Lloyd Abbott wasn’t the richest man in our town, but he had, in his daughters, a vehicle for displaying his wealth the some of the richer men didn’t have. And, more unusual in our midwestern community, he had the inclination to do so. And so, at least twice a year, passing by the Abbott house on the way to school, we boys would see the striped fabric of a ten stretched out over their grand backyard, and we’d know there was going to be another occasion of social anxiety. One of the Abbott girls was having a birthday, or graduating, or coming out, or going away to college. “Or getting her period,” I said once to my brother, but he didn’t like that. He didn’t much like me at that time, either.

By the time we’d return home at the end of the day, the tent would be up and workmen would be moving under the cheerful colors, setting up tables and chairs, arranging big pots of seasonal flowers. The Abbotts’ house was on the main street in town, down four or five blocks from where the commercial section began, in an area of wide lawns and overarching elms. Now all those trees have been cut down because of Dutch elm disease and the area has an exposed, befuddled air.

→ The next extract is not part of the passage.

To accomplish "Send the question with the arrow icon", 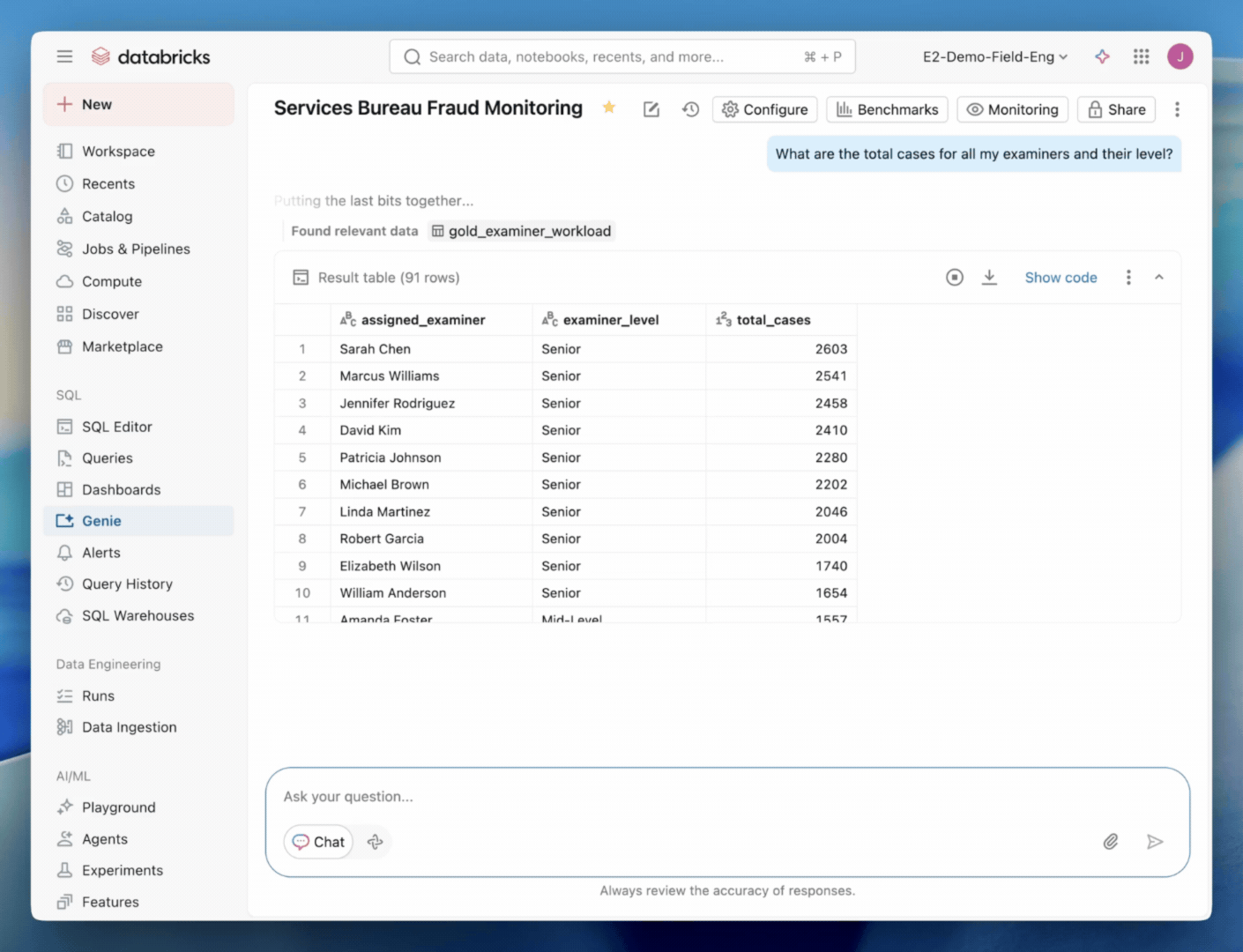I will pos(1156,842).
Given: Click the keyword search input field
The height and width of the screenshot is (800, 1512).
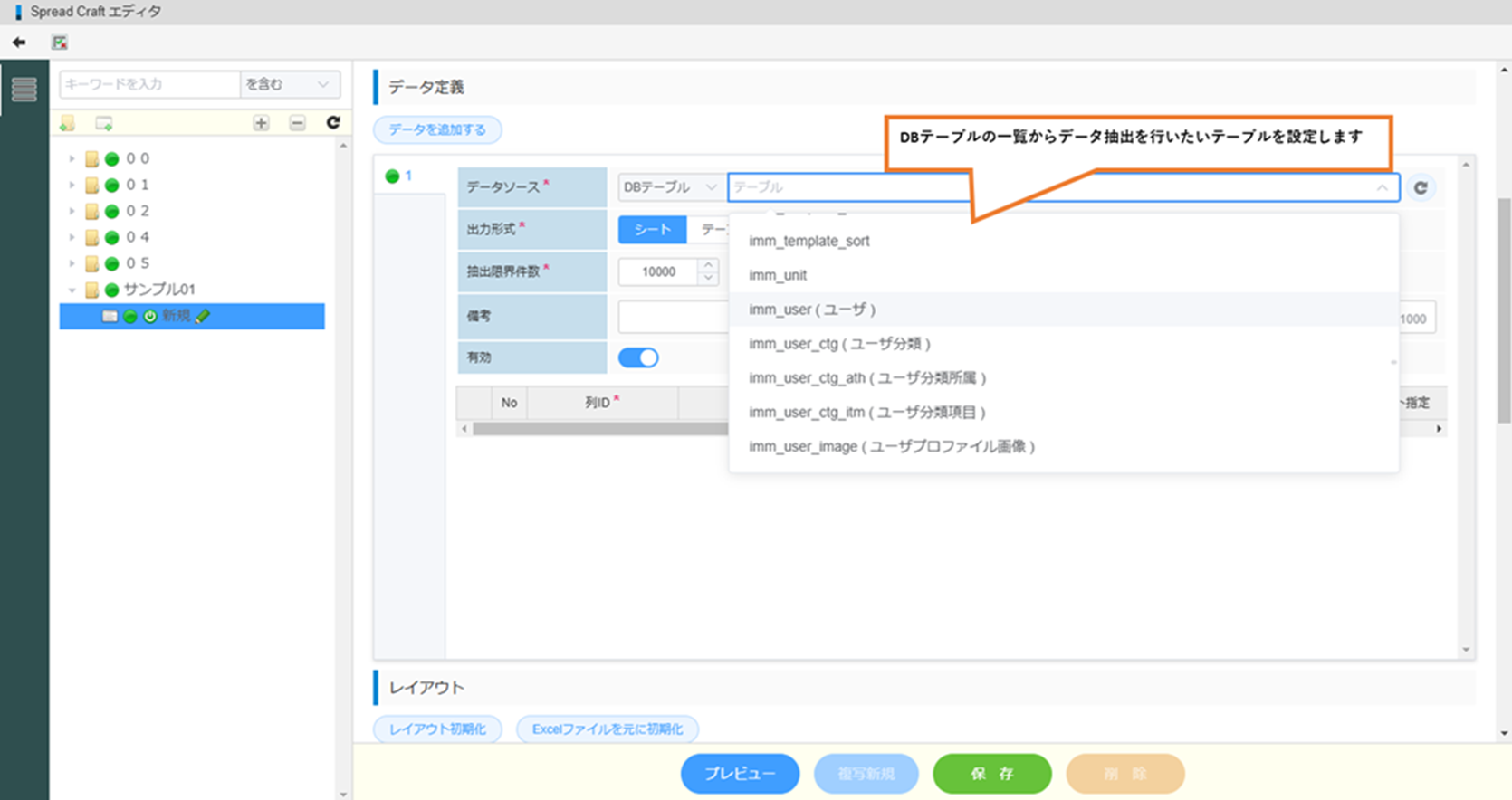Looking at the screenshot, I should pyautogui.click(x=149, y=84).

But then it was a grand promenade, nothing like our part of town, where the houses huddled close as if for company, and there probably weren’t many people in town who didn’t pass by the Abbotts’ house once a day or so, on their way to the library for a book, or to Woolworth’s for a ball of twine, or to the grocery store or the hardware store. And so everyone knew about and would openly discuss the parties, having to confess whether they’d been invited or not.